In this digital age, we all have lots of pictures on our smartphones, and because it’s digital, we often neglect to delete the bad ones we take. Choosing instead, to let them build up over time and take up valuable space for future good pictures. Perhaps the same can be said for some of our personal memories at this time of year. We hang on to some that we know we should let go of and others that we could learn from and move forward, leaving those times behind much like faded photographs in an old scrapbook that we don’t look at any longer.
“Some memories never leave your bones, like salt in the sea; they become part of you, and you carry them.” (Quote from TheMindsJournal.com.) As Ray so wisely proclaims, it’s all in the editing. The act of creating new memories that we can cherish for the rest of our lives and letting go of those entanglements that merely dampen our spirit or lessen our joy in this season. Knowing all families have this in one form or another, we can alter the future of how those moments will be recalled by using this very simple technique, editing. Good editing leads to stronger bonds, more cooperation, greater empathy and understanding, and the removal of moments of conflicting perspectives, opinions or beliefs.

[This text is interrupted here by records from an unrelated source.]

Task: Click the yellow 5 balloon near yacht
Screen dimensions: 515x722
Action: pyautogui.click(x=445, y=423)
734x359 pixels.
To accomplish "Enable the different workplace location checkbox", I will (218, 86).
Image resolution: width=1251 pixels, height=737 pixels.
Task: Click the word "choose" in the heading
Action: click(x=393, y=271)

Say what you will, but life is all about good editing. Seniors are well aware of the power of this tool in recalling their most successful times in life, and even those challenging ones, as it’s skillfully used to assemble only the pieces of the story that display us in our best light. Some are better at this than others. Regardless, we all do this to some degree, in one way or another. As Mark Twain once said, “When I was younger, I could remember anything, whether it happened or not; but I am getting old, and soon I shall remember only the latter.”

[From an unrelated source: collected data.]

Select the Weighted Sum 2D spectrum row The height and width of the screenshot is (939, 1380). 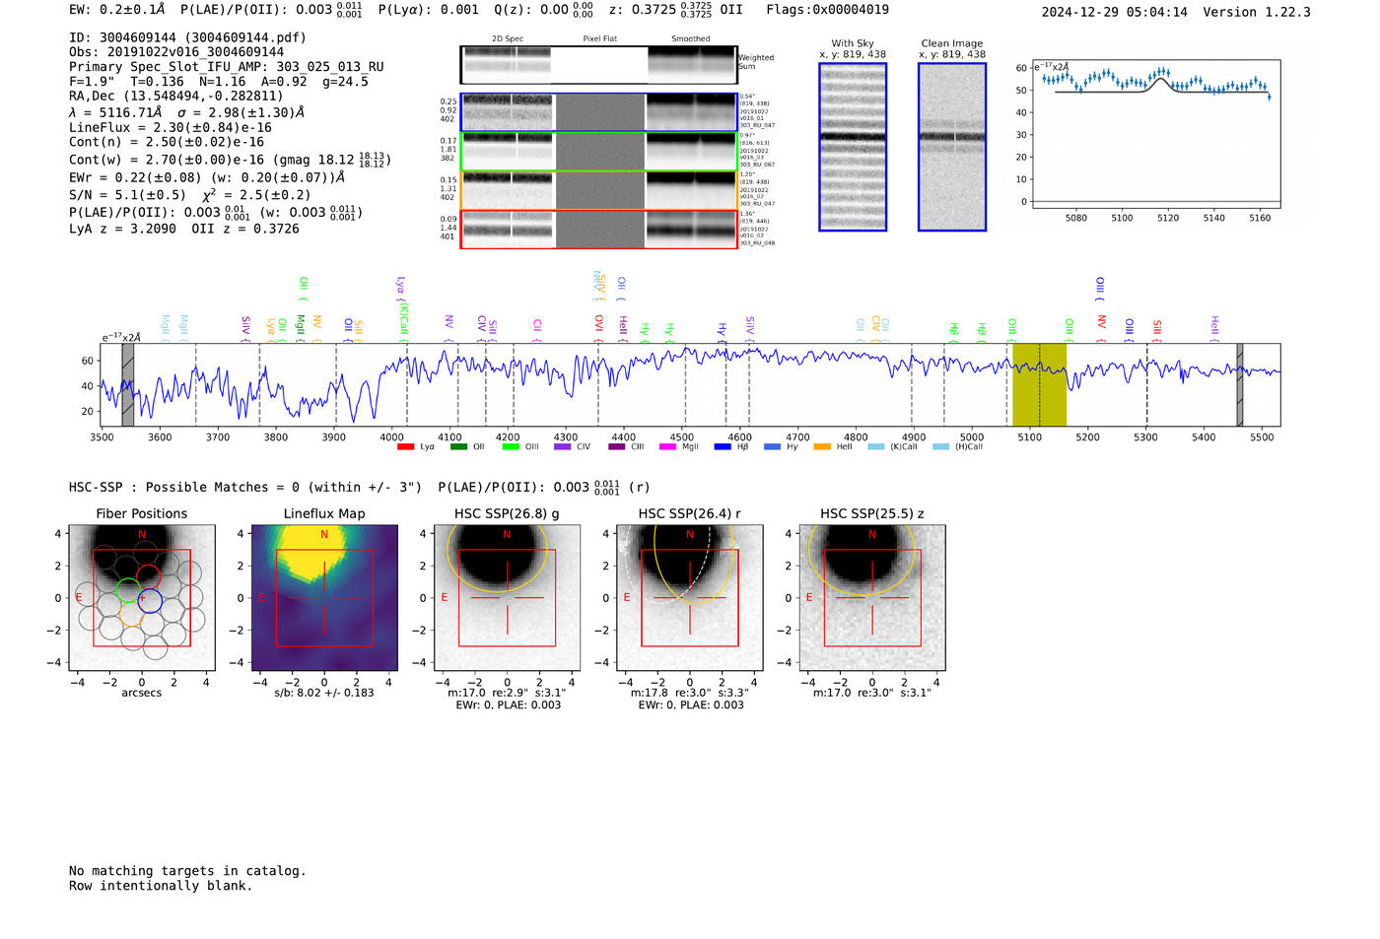[598, 65]
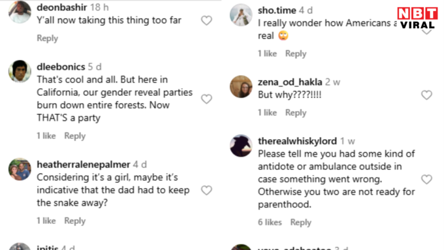444x250 pixels.
Task: View zena_od_hakla's profile picture
Action: (241, 86)
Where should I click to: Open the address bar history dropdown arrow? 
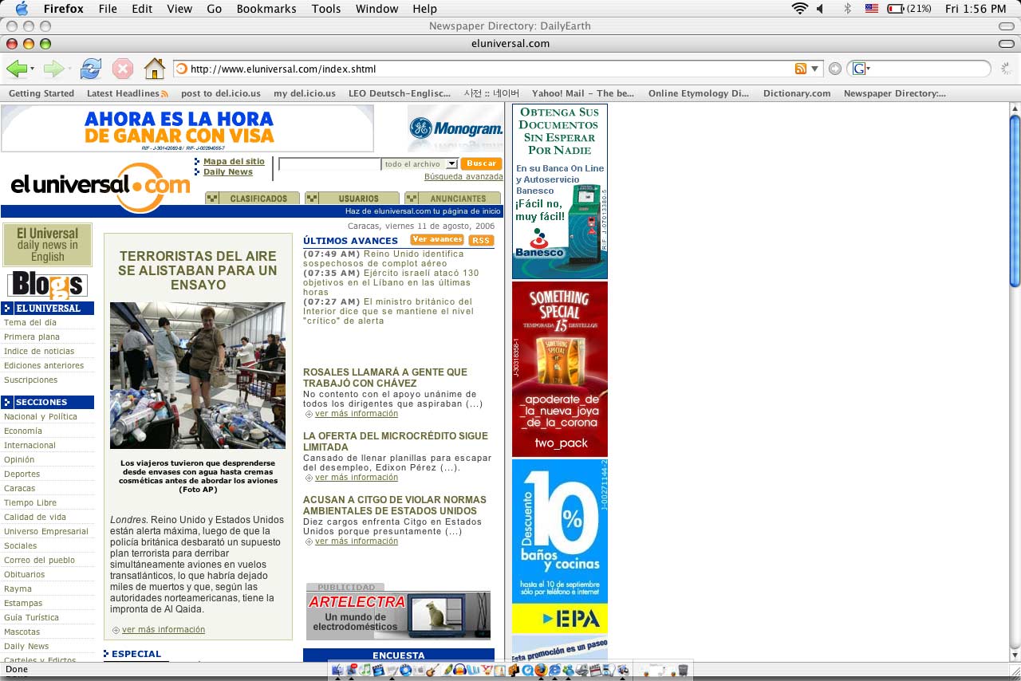coord(815,69)
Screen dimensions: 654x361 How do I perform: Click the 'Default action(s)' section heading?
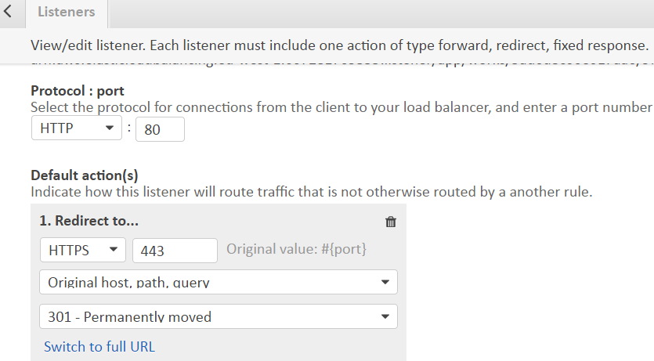pyautogui.click(x=85, y=175)
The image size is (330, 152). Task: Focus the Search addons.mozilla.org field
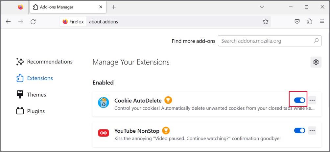pyautogui.click(x=270, y=41)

Those particularly adept at this technique can adjust in real-time their actions during these special occasions in their lives. In doing so, they may contribute a greater sense of happiness, well-being, generosity and sincere courtesy in these moments, fittingly making them some of the best they will ever remember.
Who would have thought that some of the sagest advice for this time of year would come from the main character in a comedy sitcom? Then again, he was a writer.
Merry Christmas and Happy Holidays to all our readers. In the New Year, let us remember the immortal words of Anne Frank, “What a wonderful thought it is that some of the best days of our lives haven’t even happened yet.
And now, for my musical selection of the month, enjoy – Celtic Woman performs Auld Lang Syne from “Home for Christmas” (Live At The Helix In Dublin, Ireland/2013)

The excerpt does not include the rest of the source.